Posted by putsimply on 22nd August 2008

In spite of the fact I’m a paid advocate of technology I tend to be a late adopter myself, not that I’m shallow or anything but because I object to paying the leading-edge prices and always wait for the second and third generation devices to eliminate the bugs and drive down prices.

So this summer holiday was the usual France trip, aided for the first time by Tom Tom (borrowed from brother-in-law). The best bits – running French mapping in English leads to some hysterical pronunciations, some so convoluted I swear the thing crashed as a direct result of sheer embarrassment.

From my GPS assisted travels in France

Then as you may know some of the roads in rural France are really rural, and as a consequence selecting the ‘shortest route’ results in unexpected (and totally legal) trips through people’s back yards! On several occasions supermarket car parks too were include on the routes, Casino for example seemed favourite – to be fair it hardly ever messed up and we saw parts of France we’d never have bothered with previously, so I’d use it again just for the entertainment value.
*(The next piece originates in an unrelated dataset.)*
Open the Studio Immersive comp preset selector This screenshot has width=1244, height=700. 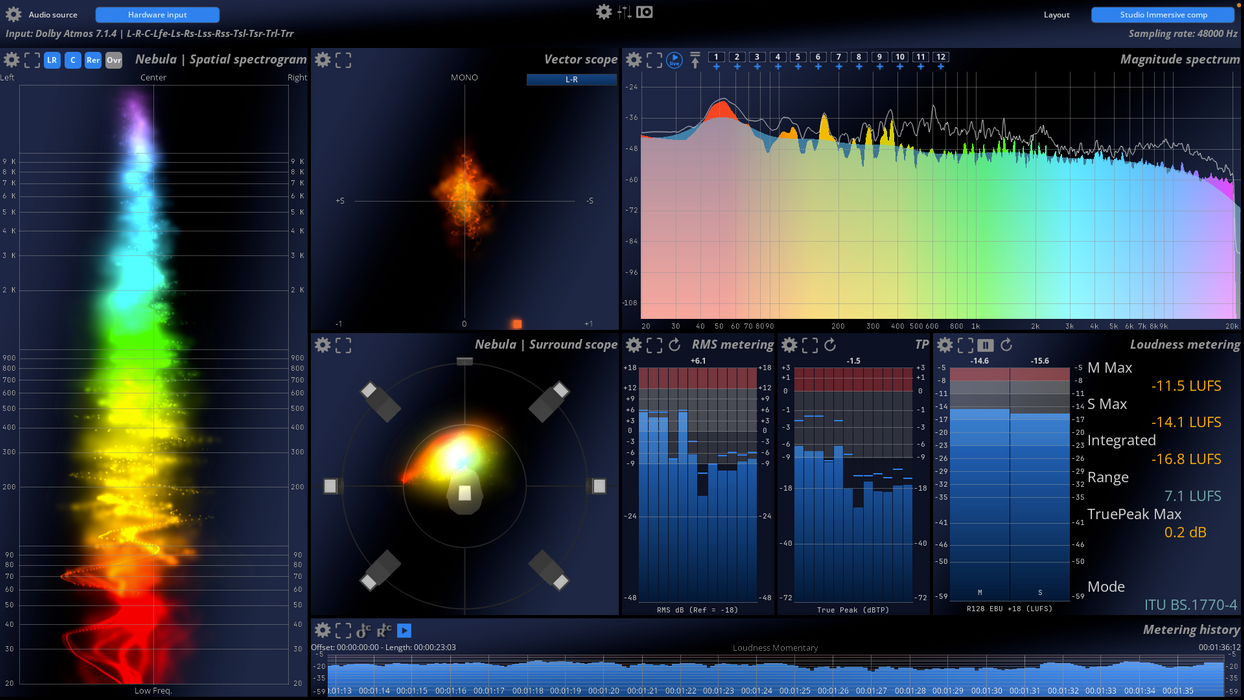tap(1162, 14)

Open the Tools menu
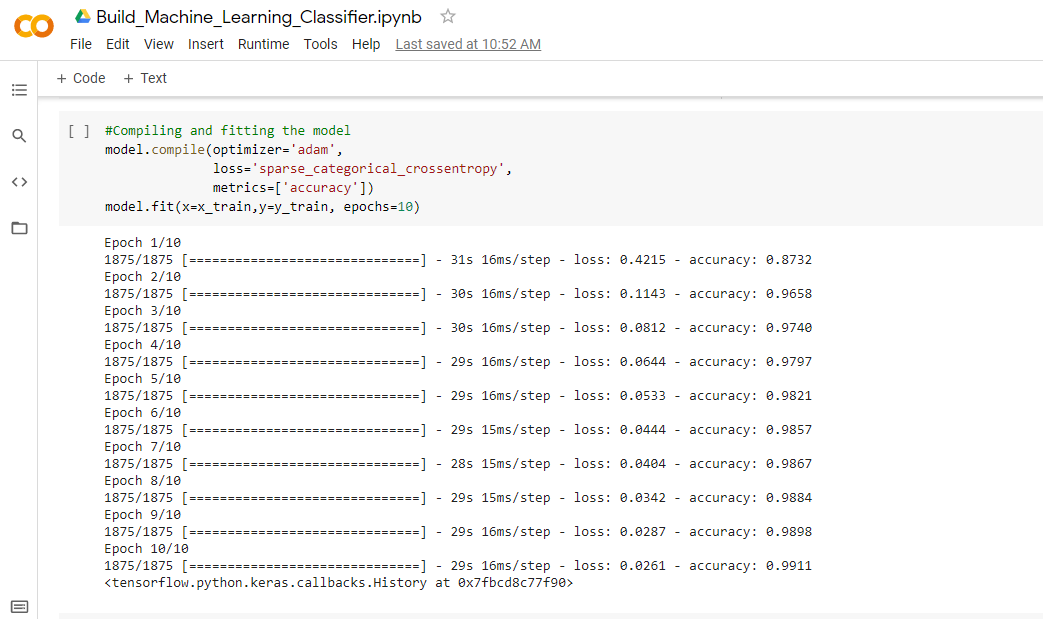click(321, 44)
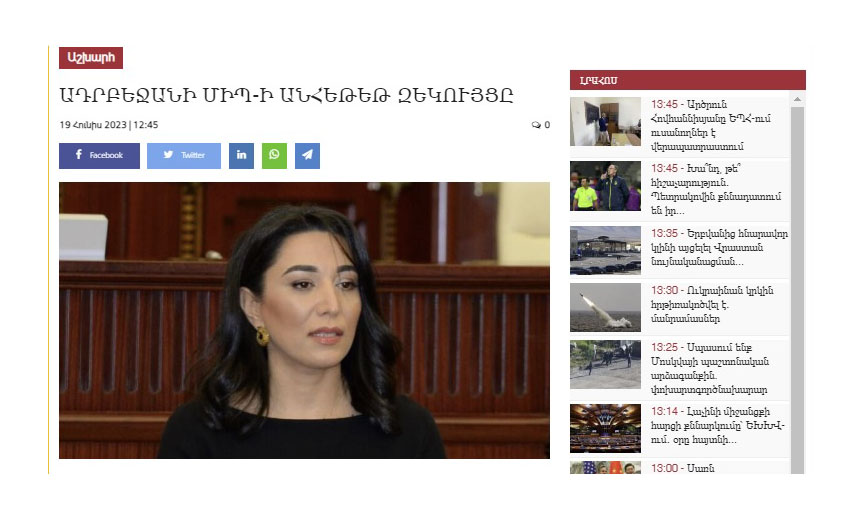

Then there were the three-way rows over which way to turn, with the driver (muggins) at odds with the traditional navigator (wife with map) and Glynda (Tom Tom).  So rather than the normal low level of underlying tension involved with any complex road journey across France, we got mad spikes of heated debate, separated by long gaps of total calm and tranquility.  I’m not entirely sure that was an improvement on pre-GPS days.

High Voltage over-head cables produce interesting results too (not surprisingly when you realise just how low GPS signals are) a phenomenon which would freak a less experienced European traveller I’m sure with sudden jumps to other parts of Europe, as if we’d past through a worm-hole or some other theoretical mechanism – and lastly why don’t they come up with something more elegant that that sticky thing that goes on the screen? That is not going in my Jag!

So I get back to work this week and immediately get equipped with a shiny new 3G iPhone (technology I can adopt early as I’m not paying for it) – first impressions are pretty good and, although it’s not as flexible as my former 3G smartphone, it doesn’t matter – I hardly have to think how to do stuff because it just works – brilliant. Once O2 gets round to porting my phone number across I’ll see if the battery lasts a normal EML working day and will be back with some top-tips.  And I hope to confirm that the class action raised by US users against Apple is what I suspect, more a problem with people’s expectation of 3G speeds in the US, than a problem with the performance of the iPhone itself.